In [1]:
import xml.etree.ElementTree as ET
import pandas as pd

In [9]:
def attrib_extractor(xml, attrib):
    return xml.attrib.get(attrib, None)

In [10]:
tree = ET.parse('raw_xml/20180109__ga__special.xml')
root = tree.getroot()

In [11]:
results = []
contests = root.findall('Contest')
for contest in contests:
    race = attrib_extractor(contest, 'text')
    choices = contest.findall('Choice')
    for choice in choices:
        candidate_party = attrib_extractor(choice, 'text')
        vote_types = choice.findall('VoteType')
        for v in vote_types:
            vote_type = attrib_extractor(v, 'name')        
            for child in v:
                line = {}    
                line['race'] = race
                line['candidate_party'] = candidate_party
                line['vote_type'] = vote_type
                line['county'] = attrib_extractor(child, 'name')
                line['votes'] = attrib_extractor(child, 'votes')
                results.append(line)

In [12]:
df = pd.DataFrame(results)

In [13]:
df.head()

Unnamed: 0,candidate_party,county,race,vote_type,votes
0,PHYLLIS HATCHER (DEM),Henry,"State Senator, District 17",Election Day,1472
1,PHYLLIS HATCHER (DEM),Newton,"State Senator, District 17",Election Day,313
2,PHYLLIS HATCHER (DEM),Rockdale,"State Senator, District 17",Election Day,333
3,PHYLLIS HATCHER (DEM),Henry,"State Senator, District 17",Absentee by Mail,101
4,PHYLLIS HATCHER (DEM),Newton,"State Senator, District 17",Absentee by Mail,2


In [14]:
df.shape

(64, 5)

In [15]:
df['votes'] = df['votes'].astype(int)

In [16]:
df.info()

<class 'pandas.core.frame.DataFrame'>
RangeIndex: 64 entries, 0 to 63
Data columns (total 5 columns):
candidate_party    64 non-null object
county             64 non-null object
race               64 non-null object
vote_type          64 non-null object
votes              64 non-null int64
dtypes: int64(1), object(4)
memory usage: 2.6+ KB


In [17]:
df.groupby(['candidate_party'])['votes'].sum()

candidate_party
BRIAN STRICKLAND (REP)      5003
ED TONEY (REP)               198
EL-MAHDI HOLLY (DEM)        1122
GEOFFREY CAUBLE (REP)       1864
LARRY K. MOREY (REP)         215
NELVA LEE (REP)               97
PHYLLIS HATCHER (DEM)       2774
TARJI LEONARD DUNN (DEM)     451
Name: votes, dtype: int64

In [18]:
df.groupby(['race'])['votes'].sum()

race
State Representative, District 111    3652
State Senator, District 17            8072
Name: votes, dtype: int64

In [19]:
df['candidate'] = df['candidate_party'].str[:-5]
df.loc[df['candidate_party'].str.contains('(REP)', regex=False), 'party'] = 'Republican'
df.loc[df['candidate_party'].str.contains('(DEM)', regex=False), 'party'] = 'Democrat'

In [20]:
df['office'] = df.race.str.split(',').str.get(0)
df['district'] = df.race.str.split(',').str.get(1).str.replace('District', '')

In [22]:
df.groupby(['county', 'office', 'district', 'candidate', 'party'], as_index=False)['votes'].sum()

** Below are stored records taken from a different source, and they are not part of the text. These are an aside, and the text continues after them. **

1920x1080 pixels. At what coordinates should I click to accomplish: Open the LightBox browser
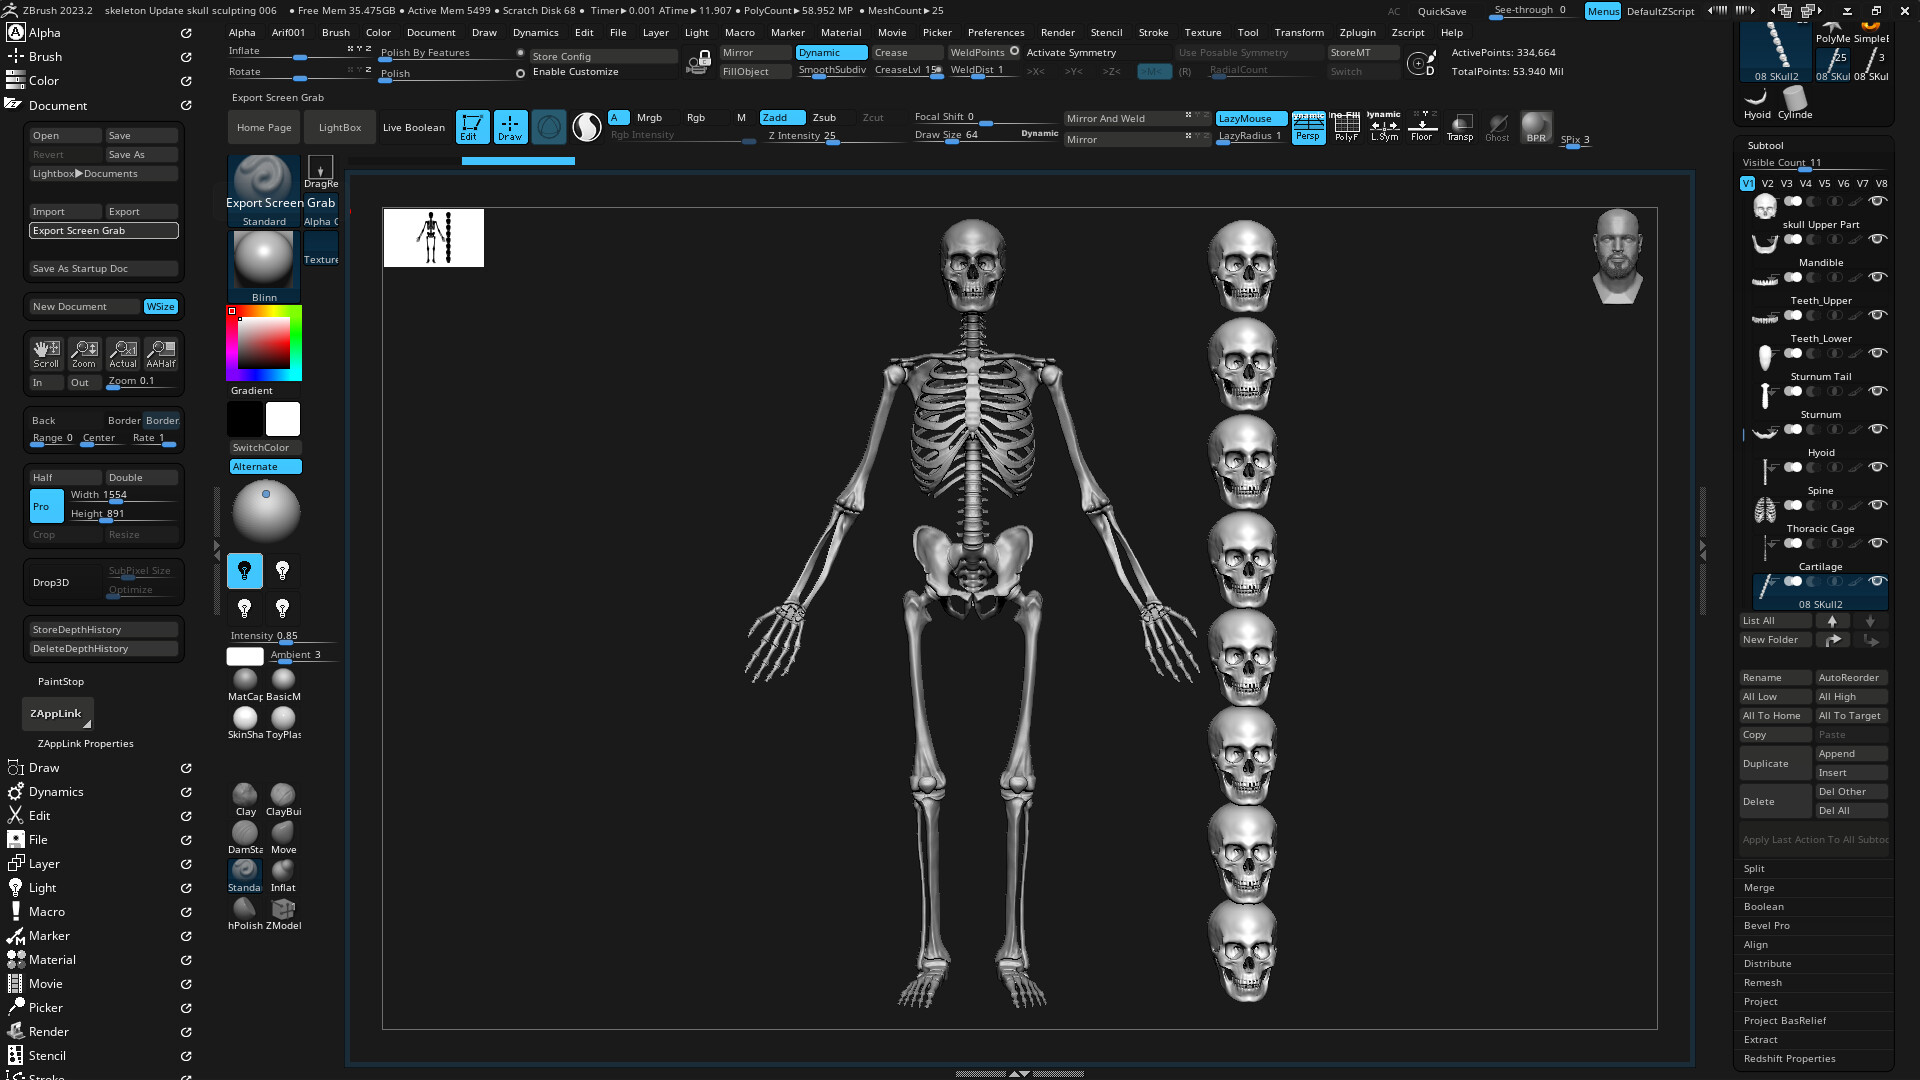(x=339, y=127)
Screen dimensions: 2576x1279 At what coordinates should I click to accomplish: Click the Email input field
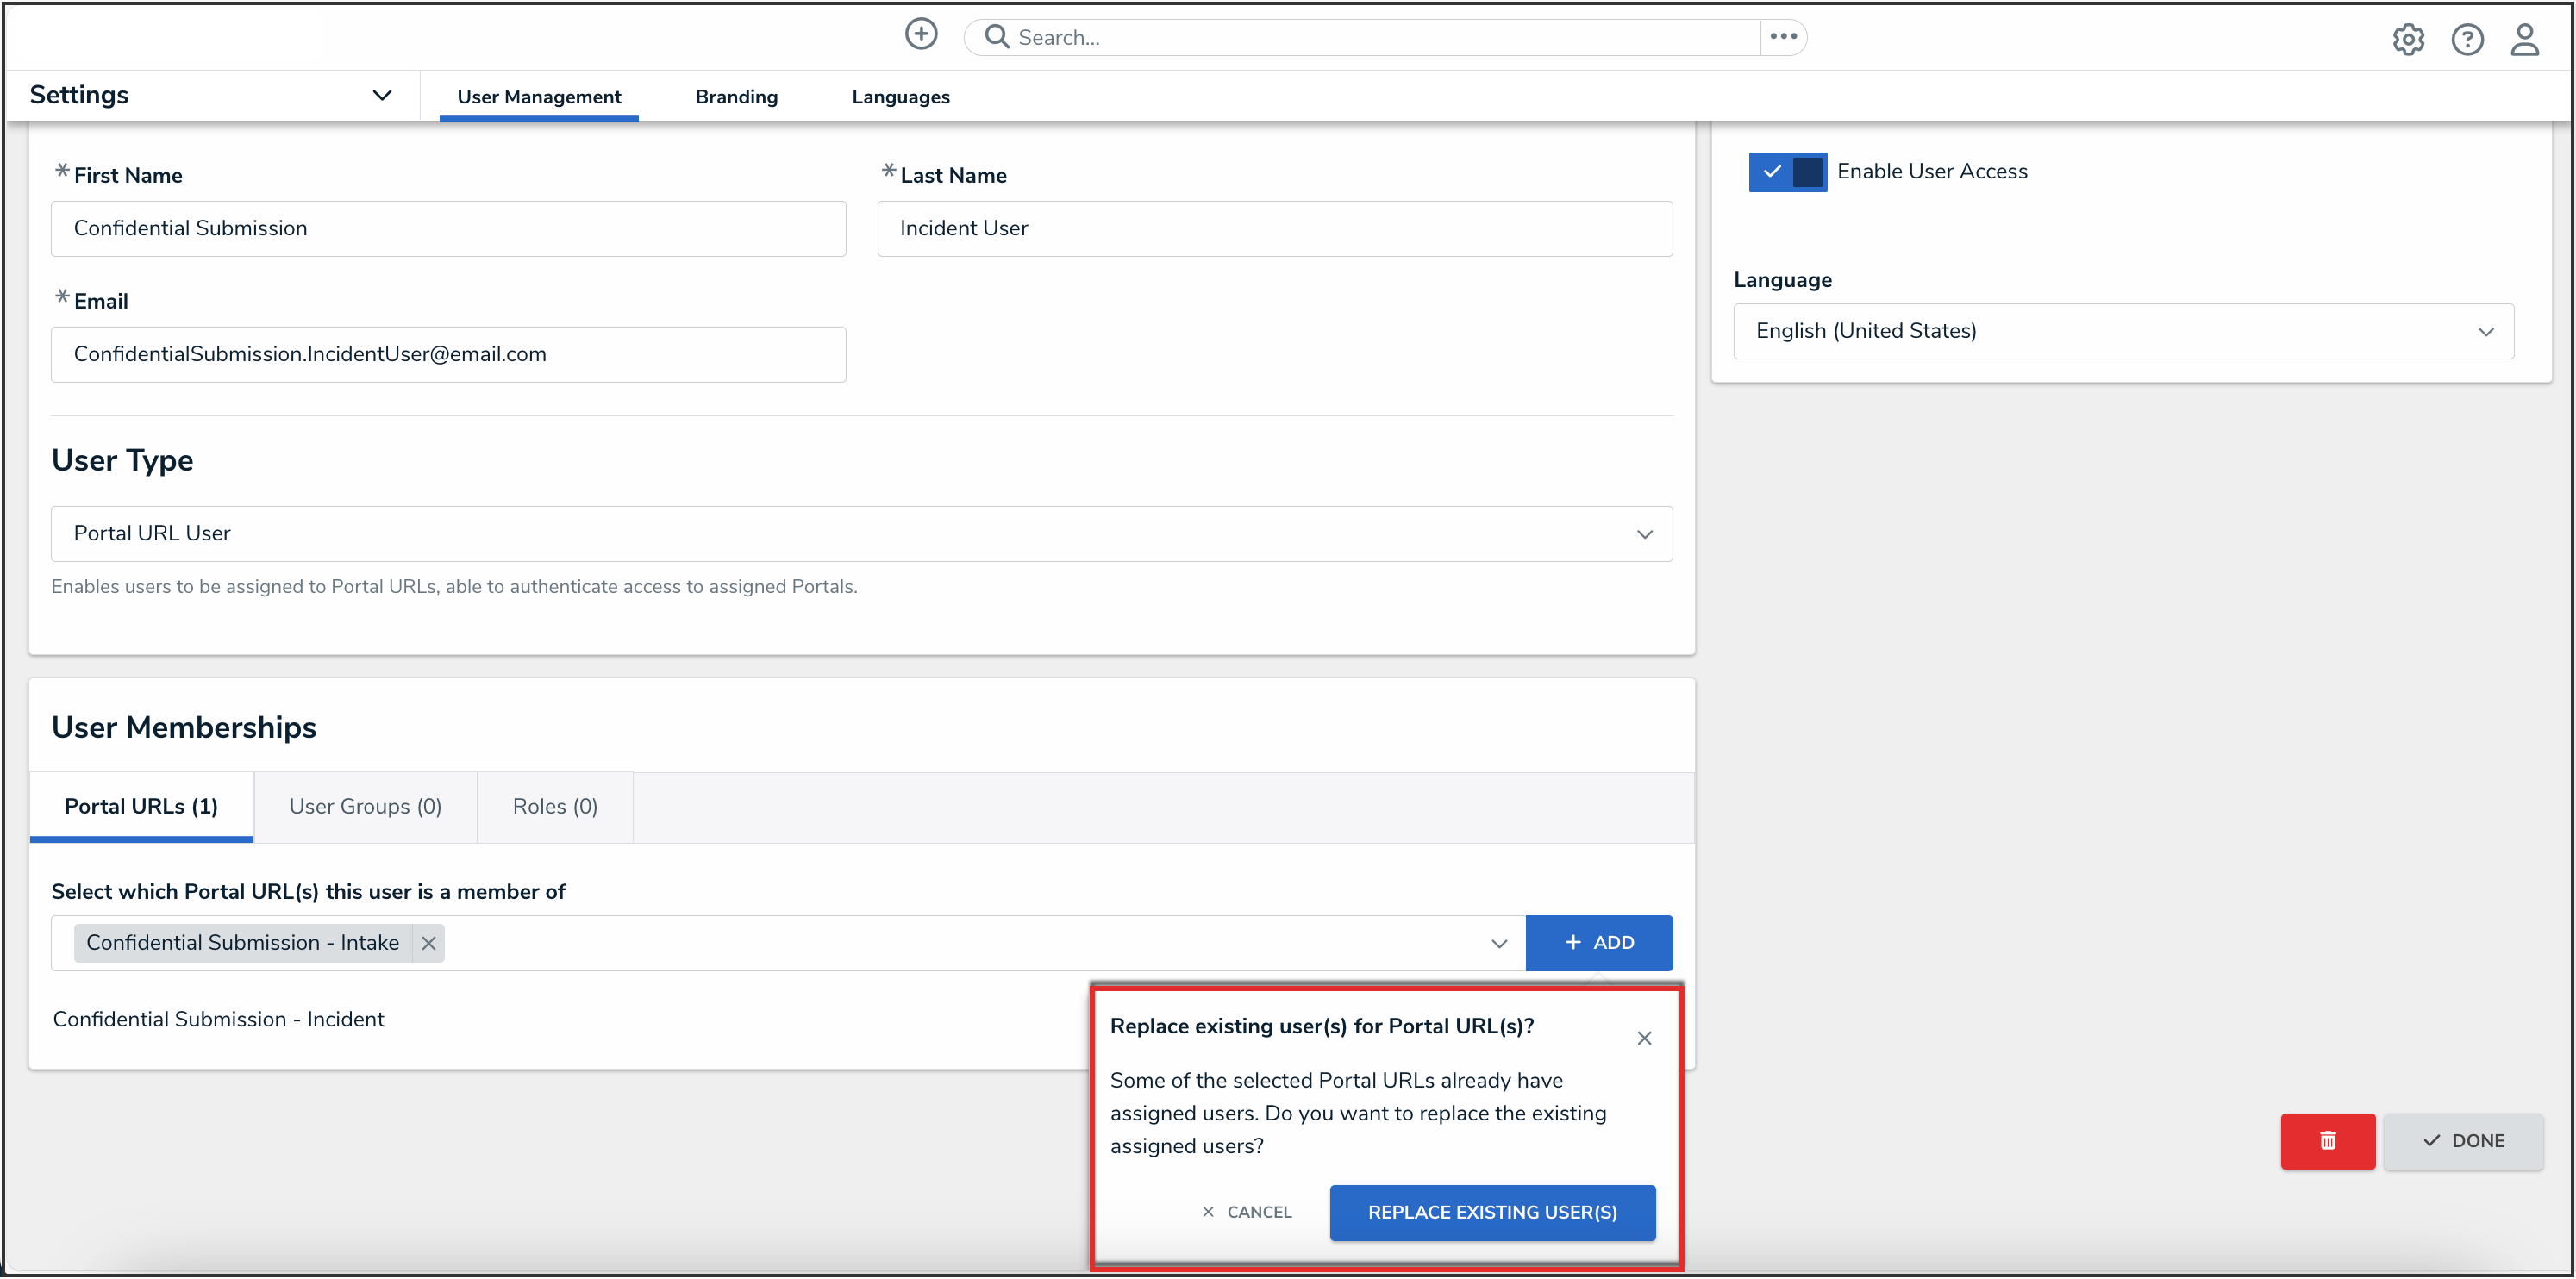(x=448, y=354)
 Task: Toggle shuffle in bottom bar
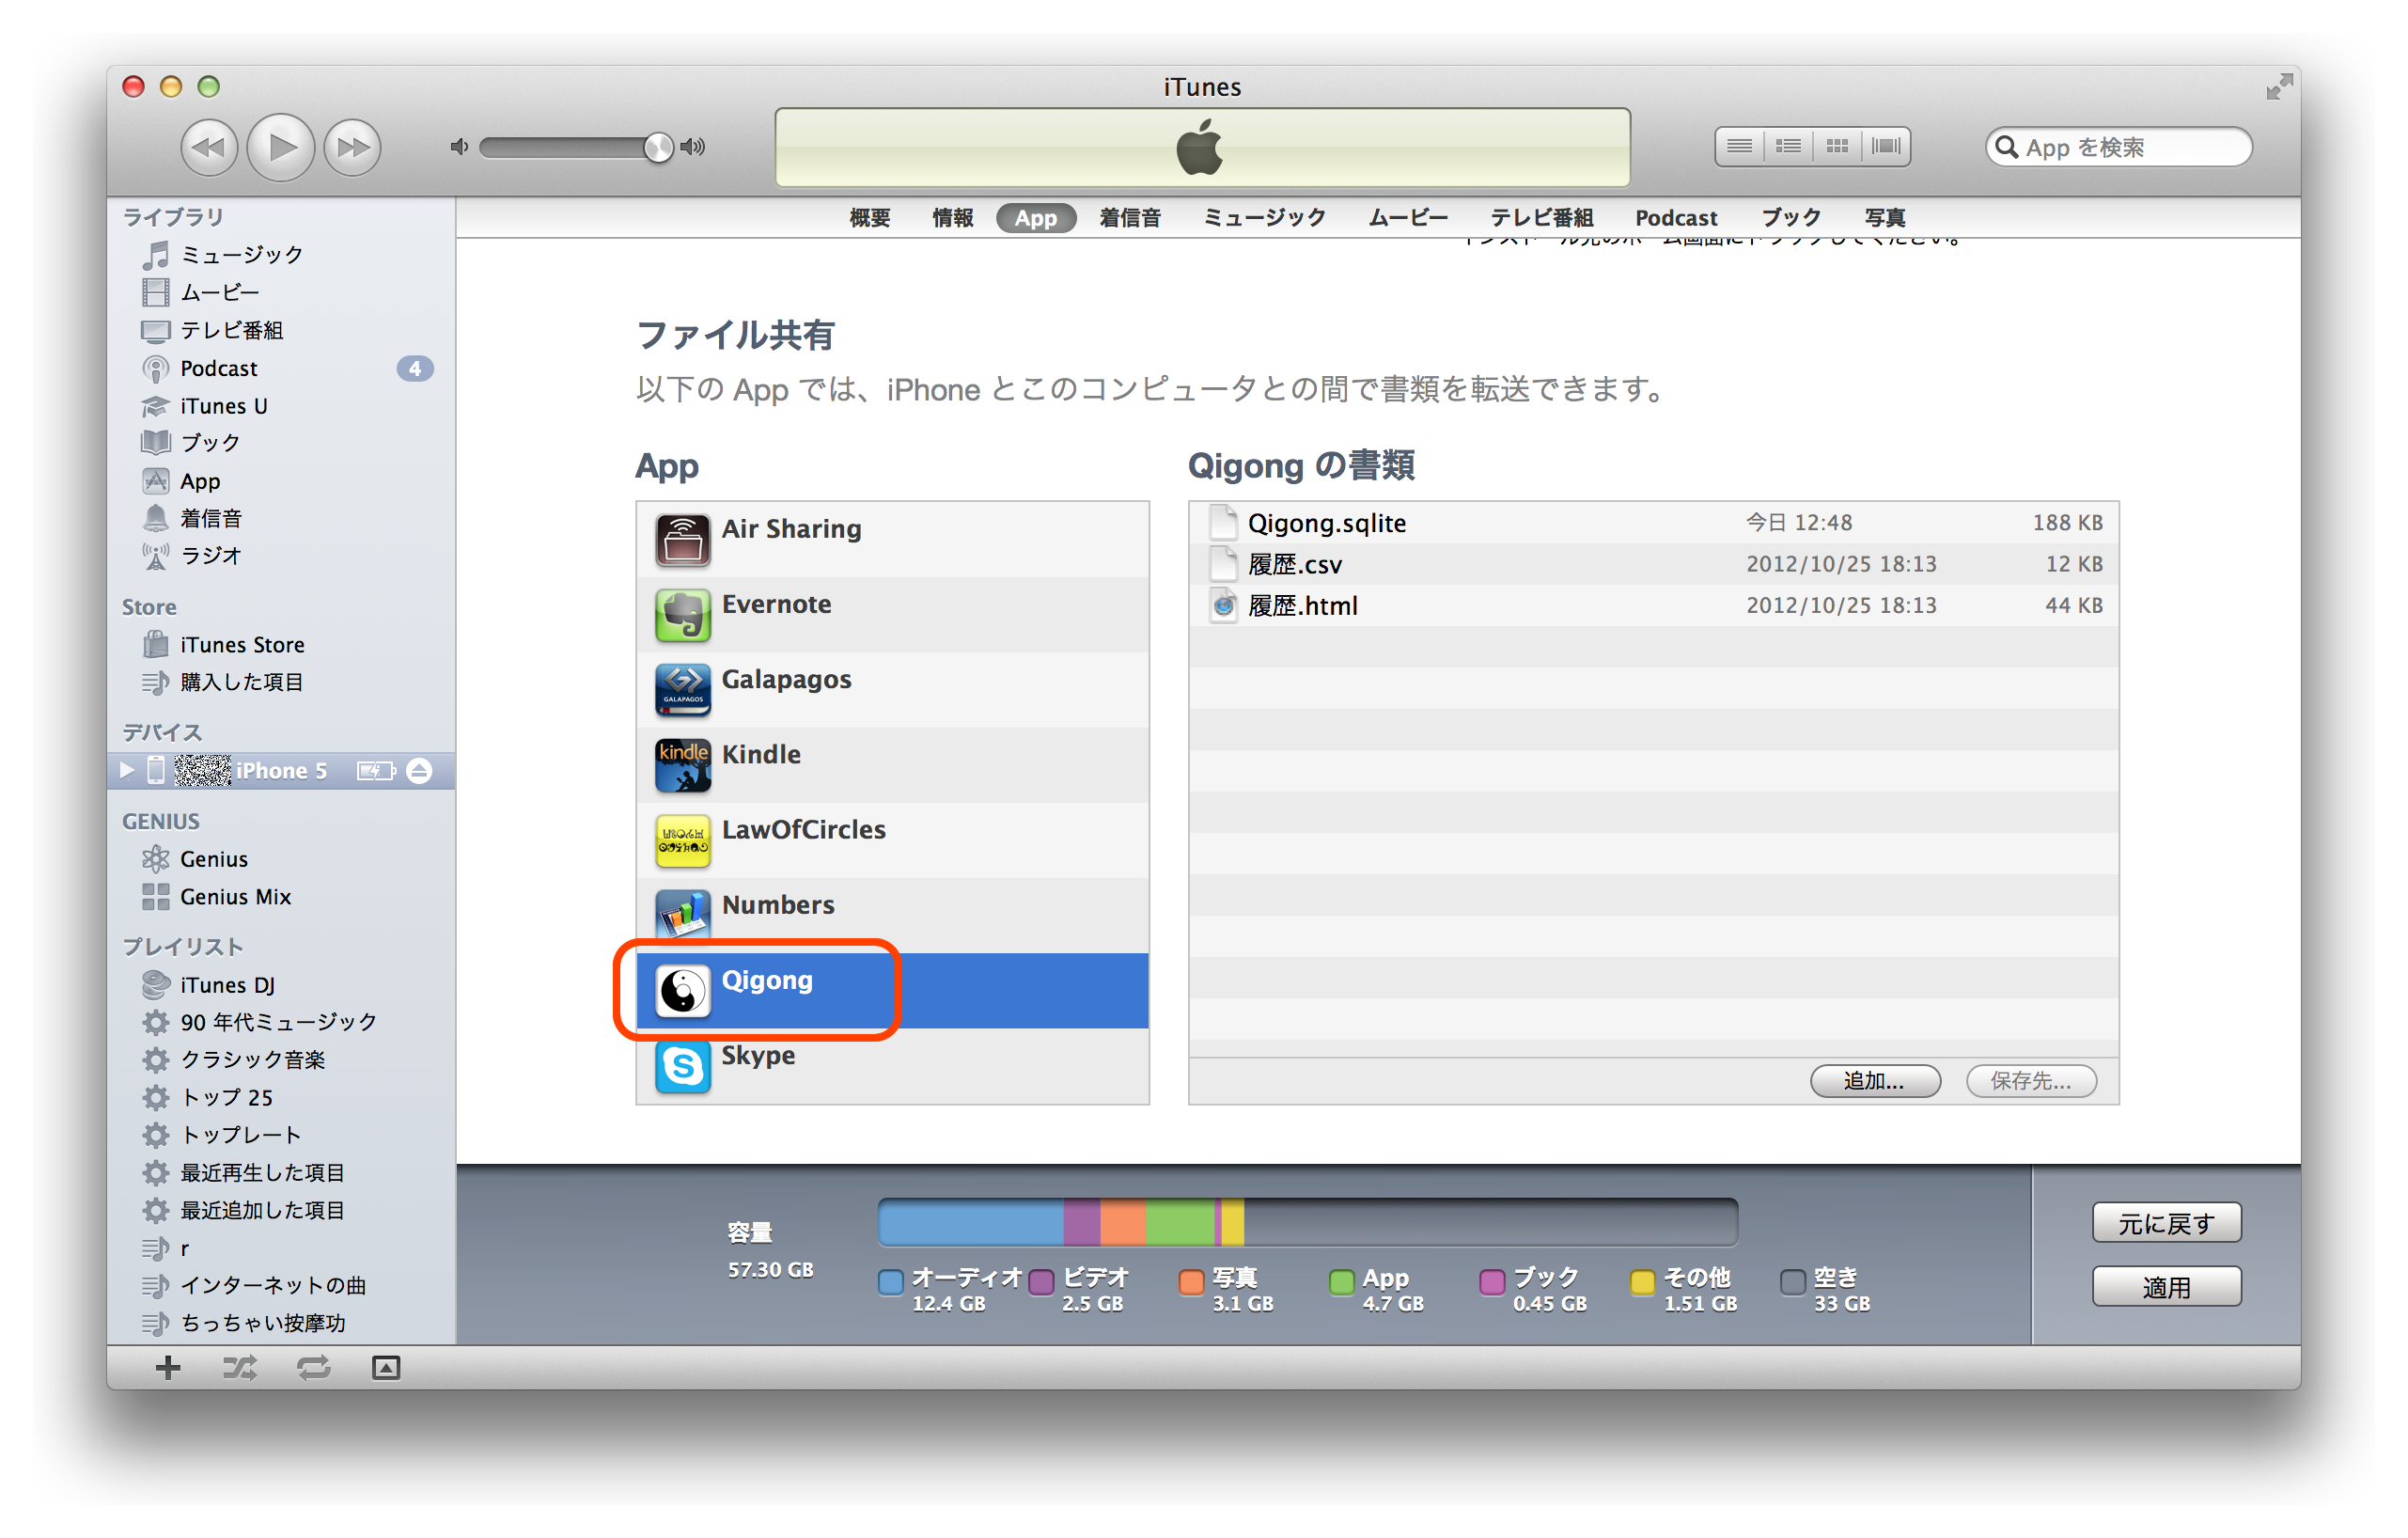pos(240,1368)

Unnamed: 0,county,office,district,candidate,party,votes
0,Henry,State Representative,111,EL-MAHDI HOLLY,Democrat,1122
1,Henry,State Representative,111,GEOFFREY CAUBLE,Republican,1864
2,Henry,State Representative,111,LARRY K. MOREY,Republican,215
3,Henry,State Representative,111,TARJI LEONARD DUNN,Democrat,451
4,Henry,State Senator,17,BRIAN STRICKLAND,Republican,3637
5,Henry,State Senator,17,ED TONEY,Republican,160
6,Henry,State Senator,17,NELVA LEE,Republican,82
7,Henry,State Senator,17,PHYLLIS HATCHER,Democrat,1973
8,Newton,State Senator,17,BRIAN STRICKLAND,Republican,895
9,Newton,State Senator,17,ED TONEY,Republican,27


In [23]:
results = df.groupby(['county', 'office', 'district', 'candidate', 'party'], as_index=False)['votes'].sum()

In [27]:
results['office'] = results.office.str.strip()
results['district'] = results.district.str.strip()
results['candidate'] = results.candidate.str.strip()

In [30]:
sort_columns = ['office', 'district', 'candidate', 'county']
results[['county', 'office', 'district', 'party', 'candidate', 'votes']].sort_values(by=sort_columns).to_clipboard(index=False, sep=',')